Crude recovers some lost ground as diplomacy remains uncertain
U.S. oil prices moved higher early on Thursday, regaining part of the previous session’s decline as traders weighed the chances of de-escalation in the Middle East against the risk that the conflict could still drag on and continue to disrupt energy flows from the Gulf. The rebound was modest, but it reflected a market that remains reluctant to assume the crisis is close to resolution.
West Texas Intermediate crude rose above 91 dollars a barrel at the open and later held near 91.25 dollars, after falling 2.2% on Wednesday. That earlier drop had been driven by hopes that diplomacy might gain traction, but the partial recovery on Thursday suggested those hopes remain fragile and far from fully convincing to the market.
The central issue is not simply whether talks are happening, but whether they can produce anything durable enough to ease the threat to oil supply. Traders know that a single diplomatic headline can move prices sharply, but they also know that the physical disruption to energy routes in the region will not disappear overnight even if negotiations begin to advance.
Iran’s stance leaves room for doubt
The latest support for oil came from uncertainty around Tehran’s response to a U.S. proposal aimed at ending the war. Iranian officials indicated that the offer was still under review despite an initial negative reaction, a signal that Iran had not fully rejected it. At the same time, public comments from Tehran remained dismissive about the prospect of negotiations with Washington.
That contradiction is what keeps the market on edge. If Iran were clearly rejecting the proposal, oil could move sharply higher on fears of prolonged conflict. If it were openly embracing talks, prices might fall further on expectations of relief. Instead, the current position leaves both paths open, which helps explain why crude is moving in smaller but still volatile swings.
Washington has also kept the pressure on. The White House has warned that the United States will escalate further if Tehran refuses to accept the military reality of the situation. That language makes it difficult for traders to assume diplomacy alone will quickly calm the market, especially when both sides are still using aggressive public rhetoric.
The market is trading on caution, not confidence
Recent price action shows that oil traders are no longer treating diplomatic headlines as enough on their own to justify a lasting drop in crude. Prices sold off when hopes for de-escalation rose, then bounced back once it became clear that the political signals remained mixed. That pattern reveals a market that is reacting quickly to hope but not fully believing in it.
This hesitation also reflects the difference between political messaging and physical supply. Even if negotiations eventually move forward, the disruption to Gulf energy flows has already changed transport patterns and market psychology. Shipping confidence, export capacity and regional infrastructure do not normalize as soon as one statement sounds more constructive than the last.

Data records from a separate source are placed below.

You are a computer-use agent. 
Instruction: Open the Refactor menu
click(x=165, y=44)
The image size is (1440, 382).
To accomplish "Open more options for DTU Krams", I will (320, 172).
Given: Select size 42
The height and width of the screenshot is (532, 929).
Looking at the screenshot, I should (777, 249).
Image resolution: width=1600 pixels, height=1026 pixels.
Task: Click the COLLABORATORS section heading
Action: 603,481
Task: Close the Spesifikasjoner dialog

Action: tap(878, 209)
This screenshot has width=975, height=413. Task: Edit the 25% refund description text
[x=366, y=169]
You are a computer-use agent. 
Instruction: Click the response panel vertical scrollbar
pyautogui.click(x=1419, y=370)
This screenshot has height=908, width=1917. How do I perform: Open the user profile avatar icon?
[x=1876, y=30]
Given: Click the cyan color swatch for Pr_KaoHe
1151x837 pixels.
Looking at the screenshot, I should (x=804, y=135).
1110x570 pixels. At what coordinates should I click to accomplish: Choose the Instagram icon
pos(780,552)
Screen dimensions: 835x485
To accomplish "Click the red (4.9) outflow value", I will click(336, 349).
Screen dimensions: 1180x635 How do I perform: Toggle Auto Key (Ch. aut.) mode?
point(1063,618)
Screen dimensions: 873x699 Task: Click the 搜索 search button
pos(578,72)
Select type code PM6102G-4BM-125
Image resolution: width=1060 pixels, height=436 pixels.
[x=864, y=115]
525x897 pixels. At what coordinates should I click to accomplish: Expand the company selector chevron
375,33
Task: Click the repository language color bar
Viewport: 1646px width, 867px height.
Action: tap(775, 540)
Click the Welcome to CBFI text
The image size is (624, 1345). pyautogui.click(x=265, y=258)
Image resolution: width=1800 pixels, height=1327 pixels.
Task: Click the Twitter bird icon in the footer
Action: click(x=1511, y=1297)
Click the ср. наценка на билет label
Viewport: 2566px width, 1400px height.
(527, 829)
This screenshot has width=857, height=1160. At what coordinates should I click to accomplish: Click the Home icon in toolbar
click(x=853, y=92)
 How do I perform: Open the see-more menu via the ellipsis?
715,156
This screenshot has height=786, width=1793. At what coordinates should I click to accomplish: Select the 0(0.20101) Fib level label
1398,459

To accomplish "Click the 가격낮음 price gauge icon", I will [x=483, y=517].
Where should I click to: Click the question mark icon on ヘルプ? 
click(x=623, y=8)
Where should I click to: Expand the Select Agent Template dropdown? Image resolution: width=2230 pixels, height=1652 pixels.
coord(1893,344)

For that reason, oil is no longer trading as though a quick return to pre-crisis conditions is likely. It is trading as though any improvement in diplomacy has to be tested against the real possibility that disruption, delay and renewed escalation will continue to shape the market for some time.
Energy flows remain the real story underneath
The bigger issue remains the same: the war has damaged confidence in one of the world’s most important energy corridors, and that keeps a meaningful risk premium built into crude prices. As long as flows from the Gulf remain under threat, traders are likely to stay wary even when diplomatic signals appear to improve.
That makes the next step crucial. If Iran continues reviewing the proposal without fully rejecting it, oil could remain trapped in a volatile holding pattern. If the review collapses into outright refusal or is followed by tougher military action, prices could quickly move higher again. The current rebound suggests the market still sees that second scenario as very possible.
Thursday’s move therefore says something important. Wednesday’s fall was not a declaration that the energy crisis is ending. It was a reaction to a possible opening. Thursday’s recovery is a reminder that the market still sees the conflict as unresolved, the diplomatic path as uncertain and the underlying supply risk as very real.